Disney Layoffs Could Limit Access to Physical Media

Disney Layoffs Could Limit Access to Physical Media

I stood in front of my Blu-ray shelf and felt a small, cold surprise: many of the releases I loved arrived with far less fanfare than they used to. The glossy art, the new interviews, the two-hour extras—those rituals felt quieter. You start to wonder whether the studio still cares who remembers these discs.

I cover studio shifts and the work around them, and I want to be blunt: the layoffs at Disney under CEO Josh D’Amaro won’t stop discs from being pressed, but they will thin the noise that tells you they exist. That silence is the real product loss for collectors and casual buyers alike.

I see fewer press blasts in my timeline — the publicity team was gutted

Last week Disney cut roughly 1,000 positions, and reports from Vulture and other outlets say the entire home entertainment publicity team was let go. Those duties are being folded into theatrical publicity, which already handles movie campaigns and feeds for Disney+ and Hulu. That consolidation sounds tidy on org charts, but in practice it places streaming, theatrical, and home-entertainment promotion into one overstuffed inbox.

So what changes for you? Expect fewer targeted campaigns for physical releases: fewer clip drops, fewer exclusive artwork reveals, and less coordinated outreach to collectors. The discs will arrive, but the signals that make them part of the conversation are at risk of becoming sparse.

Will Disney stop making Blu-rays?

No. Sources tell Vulture that discs will continue to be produced. Physical manufacturing, pressing, and distribution are separate operations; those supply chains and retail relationships remain intact. What changes is the marketing oxygen that used to push those releases into your feed and onto store shelves.

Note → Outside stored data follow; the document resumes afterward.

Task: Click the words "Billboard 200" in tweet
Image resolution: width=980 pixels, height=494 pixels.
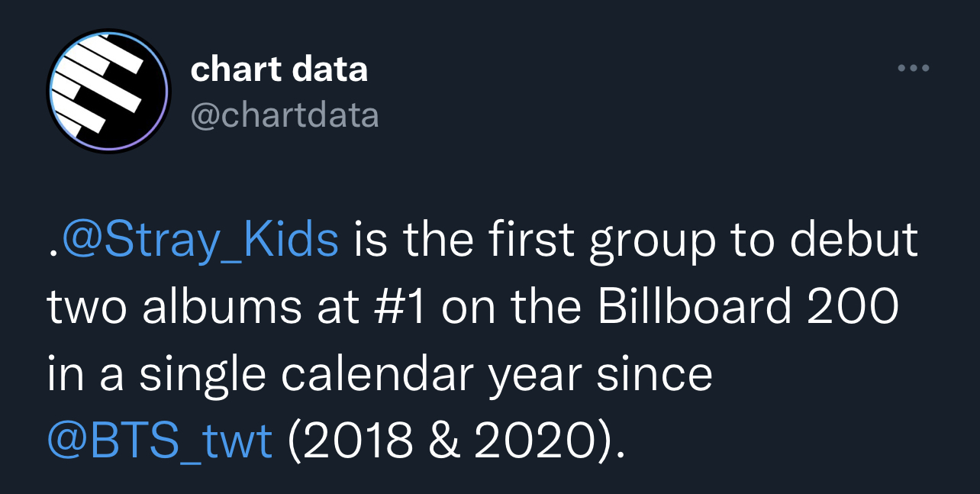Action: [748, 306]
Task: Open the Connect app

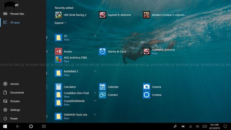Action: coord(102,95)
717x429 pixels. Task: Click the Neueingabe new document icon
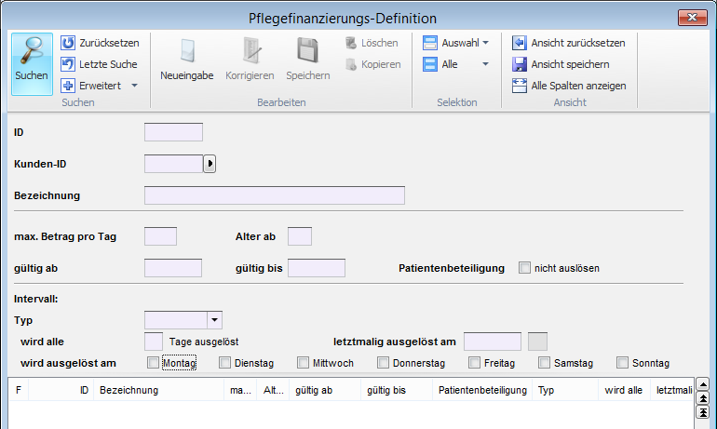point(187,50)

I notice my favorite anniversary editions used to get special treatment — those workflows are changing

When Disney released anniversary editions or deluxe Marvel and Star Wars sets, teams poured hours into extras, commentaries, and fresh artwork. Now, with visual development artists and various publicity roles affected, the pipeline that coordinates those creative touches will be thinner. It’s like a library losing its librarians: the books are still there, but fewer people can catalog, showcase, and recommend them.

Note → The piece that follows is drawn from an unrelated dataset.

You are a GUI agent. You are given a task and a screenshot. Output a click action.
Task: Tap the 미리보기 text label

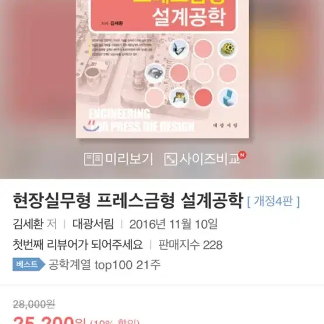[130, 159]
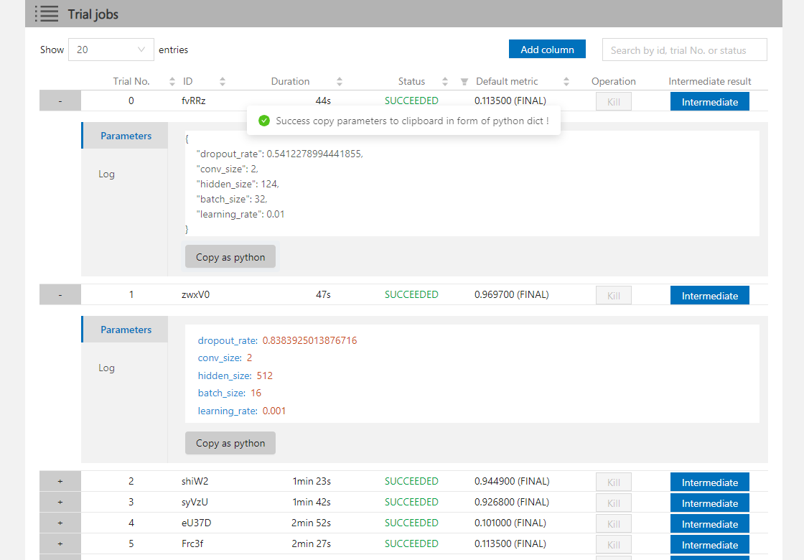Expand trial 4 eU37D row

[x=60, y=523]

Marvel Studios and the teams who design special-packaging campaigns lost talent in the cuts, and theatrical publicists are already stretched thin. That means fewer bespoke extras and less inventive packaging because those projects take specialized attention—attention theaters and streaming campaigns may now eat first.

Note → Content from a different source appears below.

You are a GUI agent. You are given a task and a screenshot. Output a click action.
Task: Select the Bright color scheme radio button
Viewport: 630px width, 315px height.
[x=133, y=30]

How will Disney layoffs affect physical media releases?

Practically, the releases will continue to ship. Strategically, the way you discover them will shift. Marketing budgets and staff time that once amplified a Blu-ray or 4K release will be redirected toward theatrical openings and streaming launches, especially for tentpoles. Retail promo tied to those physical editions could shrink, so surprise reissues or deluxe steelbooks might become rarer.

You hear less about home releases in social feeds — that visibility matters

When I scroll social platforms—Twitter, Instagram, the collector corners of Facebook—home-entertainment drops used to generate conversation: collectors posting unboxings, forums comparing special features. That chatter helps sales and keeps formats alive. With fewer PR pushes, those conversations will have to grow more organically or through passionate fan communities.

Brands like Disney, Marvel, and the studios behind Star Wars historically relied on coordinated publicity to amplify retail partners such as Best Buy and Target for exclusive editions. If those coordinated pushes wane, exclusives may still exist, but you’ll be less likely to hear about them without following niche accounts or specialty retailers.

There are reasons to remain optimistic: dedicated home-entertainment managers still exist in retail and manufacturing, and passionate collectors will keep documenting releases. But if Disney’s theatrical publicists are already juggling major releases and streaming slates, the odds of a lavish, loudly promoted physical edition slip downward.

I’m not here to scare you—just to point out a pattern I see: production stays, promotion thins. You can lean on community-led sources—collector blogs, boutique labels, and retailers—to catch the fades. Will those grassroots signals be enough to replace a dedicated publicity engine?

If Disney quiets the drumbeat for physical media, will collectors be loud enough to carry the sound?